In our setup, the client secret is an encrypted property, and decrypt requires a remote call which affects the startup time of the app. It would be nice if we can extend the ClientRegistration class and override getClientSecret to load it lazily so we can decrypt the secret only when that's been used.

Comment From: jgrandja

@kzwang I would recommend lazily loading ClientRegistration via ClientRegistrationRepository.findByRegistrationId(). Here you could decrypt clientSecret before returning the ClientRegistration for use.

I'm going to close this based on the recommended implementation strategy.

Comment From: kzwang

@jgrandja There are a couple of places that we need ClientRegistration but not the client secret, e.g., we want to read the configured scopes of the client to validate the scopes in the token, but we don't need the client secret for that. So lazy loading of ClientRegistrationRepository.findByRegistrationId doesn't really work since it would still decrypt the secret when not needed.

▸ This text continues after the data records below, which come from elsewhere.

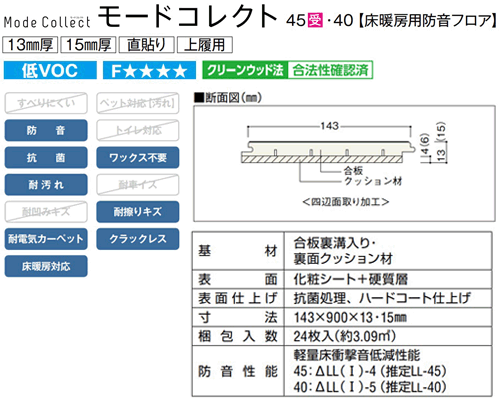The image size is (500, 404).
Task: Click the struck-out トイレ対応 badge
Action: (x=138, y=130)
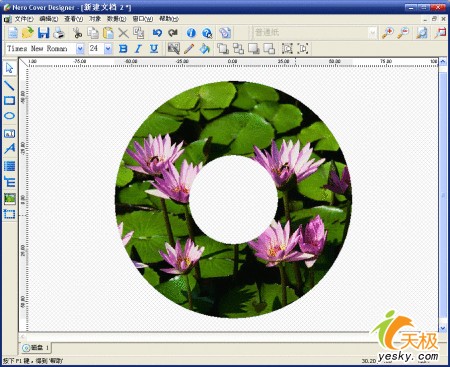Viewport: 450px width, 367px height.
Task: Select the Rectangle tool
Action: pos(9,101)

The workaround I'm using now is for my own ClientRegistrationRepository implementation, I added another findByRegistrationIdWithoutSecret method to return a ClientRegistration with all the same info except secret. But then I can't use the ClientRegistrationRepository interface anymore, have to use my own class, and Spring security code won't be aware of that method so anytime Spring code calls findByRegistrationId, even if it doesn't need the secret, it will still decrypt the secret.

Comment From: jgrandja

@kzwang Thanks for the detailed explanation. I understand the challenge you have. Let's figure out the best solution for you.

Are there any other special use cases that I need to be aware of? I'd like to account for all use cases before we figure out a solution.

Can you also detail the points of access for ClientRegistration.getClientSecret(). The obvious one is when the client is about to authenticate but are there other points in the code where you need to decrypt?

Comment From: jgrandja

@kzwang Are you still looking for a solution here? If so, please respond to my previous comment and we can figure it out from there.

Comment From: spring-projects-issues

If you would like us to look at this issue, please provide the requested information. If the information is not provided within the next 7 days this issue will be closed.

Comment From: spring-projects-issues

Closing due to lack of requested feedback. If you would like us to look at this issue, please provide the requested information and we will re-open the issue.